Dataset entries
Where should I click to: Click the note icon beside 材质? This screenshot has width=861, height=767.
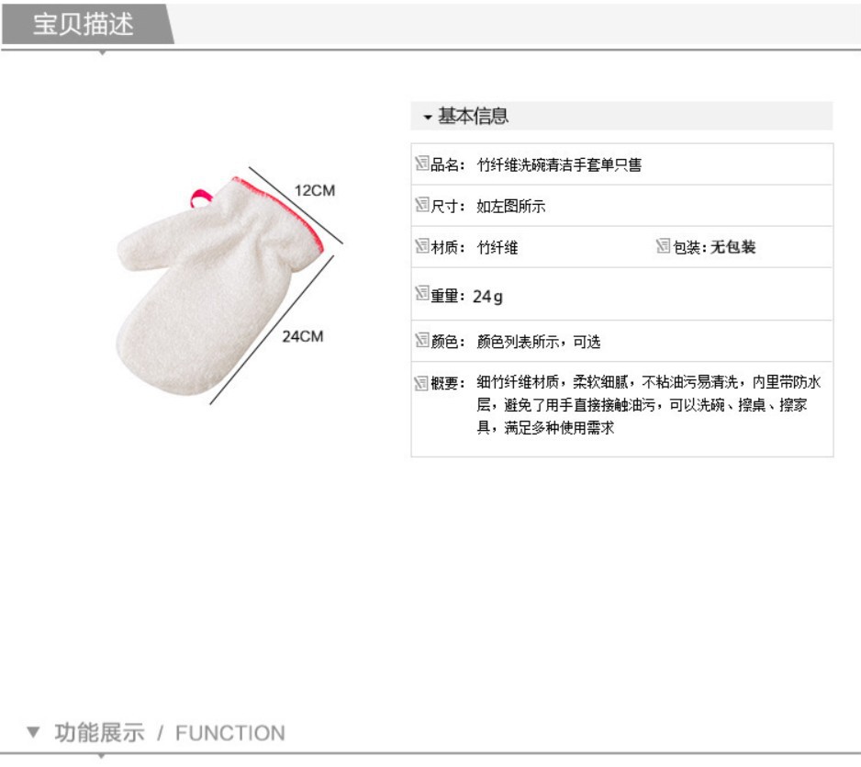pyautogui.click(x=421, y=245)
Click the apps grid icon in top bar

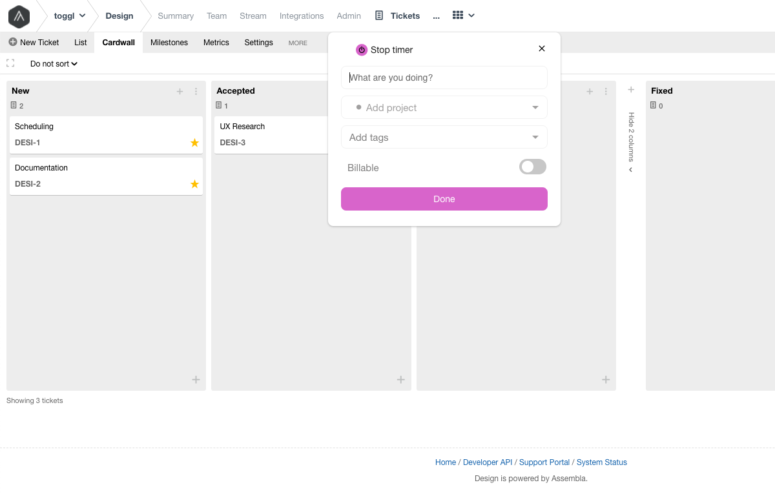pos(457,15)
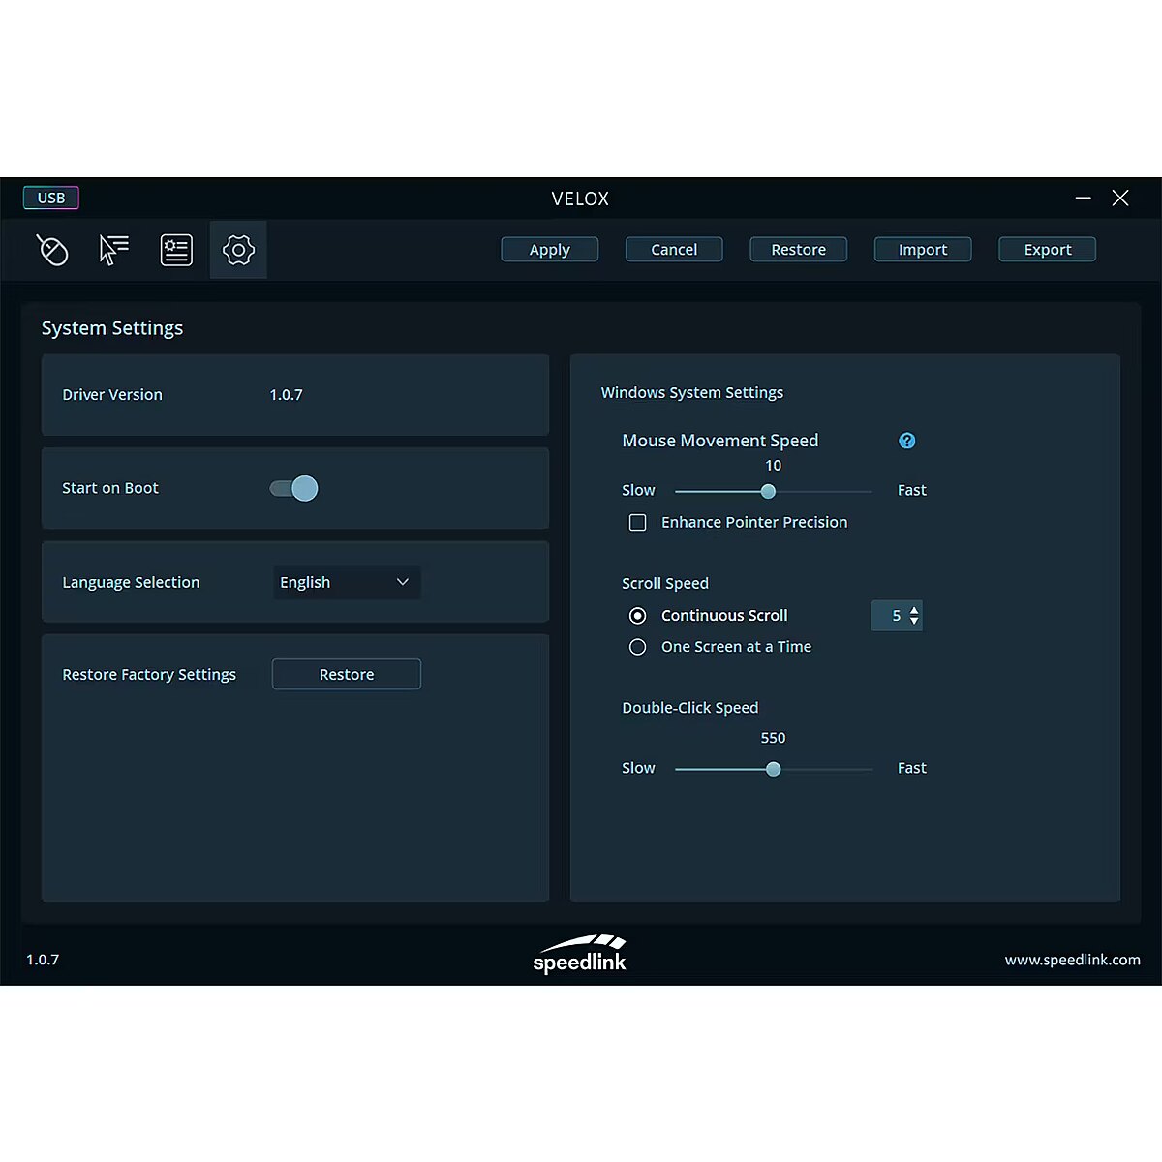Image resolution: width=1162 pixels, height=1162 pixels.
Task: Click the USB connection indicator badge
Action: tap(51, 198)
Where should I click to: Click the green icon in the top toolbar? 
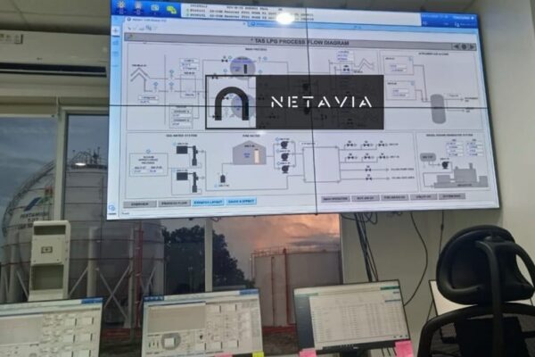pyautogui.click(x=171, y=10)
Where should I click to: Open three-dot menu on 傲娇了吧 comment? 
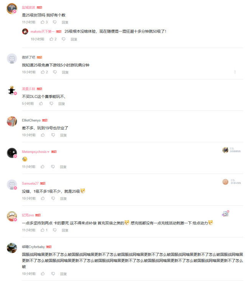(x=235, y=72)
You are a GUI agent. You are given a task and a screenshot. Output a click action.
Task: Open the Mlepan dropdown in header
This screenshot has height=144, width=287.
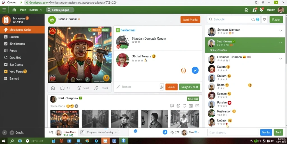(35, 10)
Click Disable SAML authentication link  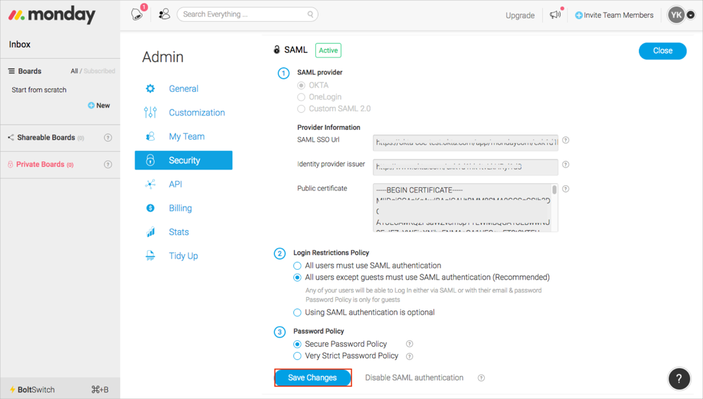414,378
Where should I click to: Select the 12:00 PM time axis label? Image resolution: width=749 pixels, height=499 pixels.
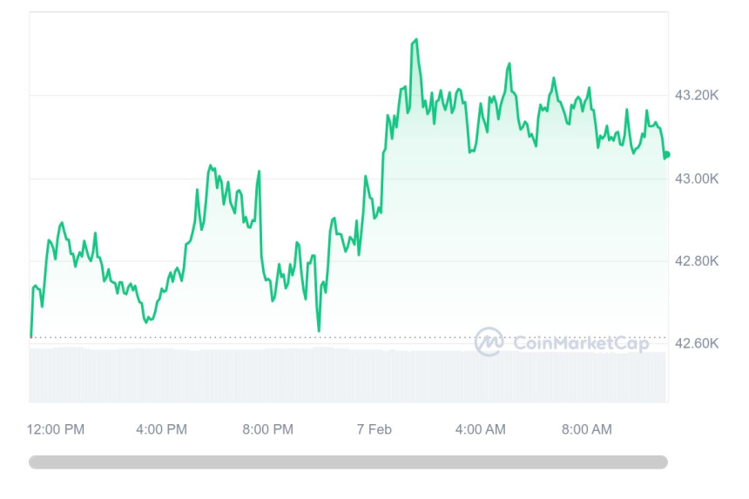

▶ _EXERCISE GOAL_
Print exactly the first line of the entries and every line after it through the one that contains "Task: Open the Mlepan dropdown in header", leaving the pictures out.

▶ _RESULT FOR THIS EXERCISE_
Where should I click to: Click the note icon beside 材质? This screenshot has width=861, height=767.
pyautogui.click(x=421, y=245)
Click the apps grid icon in top bar

pos(457,15)
Image resolution: width=1162 pixels, height=1162 pixels.
Task: Click the USB connection indicator badge
Action: tap(51, 198)
Where should I click to: Click the green icon in the top toolbar? 
pyautogui.click(x=171, y=10)
Where should I click to: Open three-dot menu on 傲娇了吧 comment? 
(x=235, y=72)
You are a GUI agent. You are given a task and a screenshot. Output a click action.
Task: Open the Mlepan dropdown in header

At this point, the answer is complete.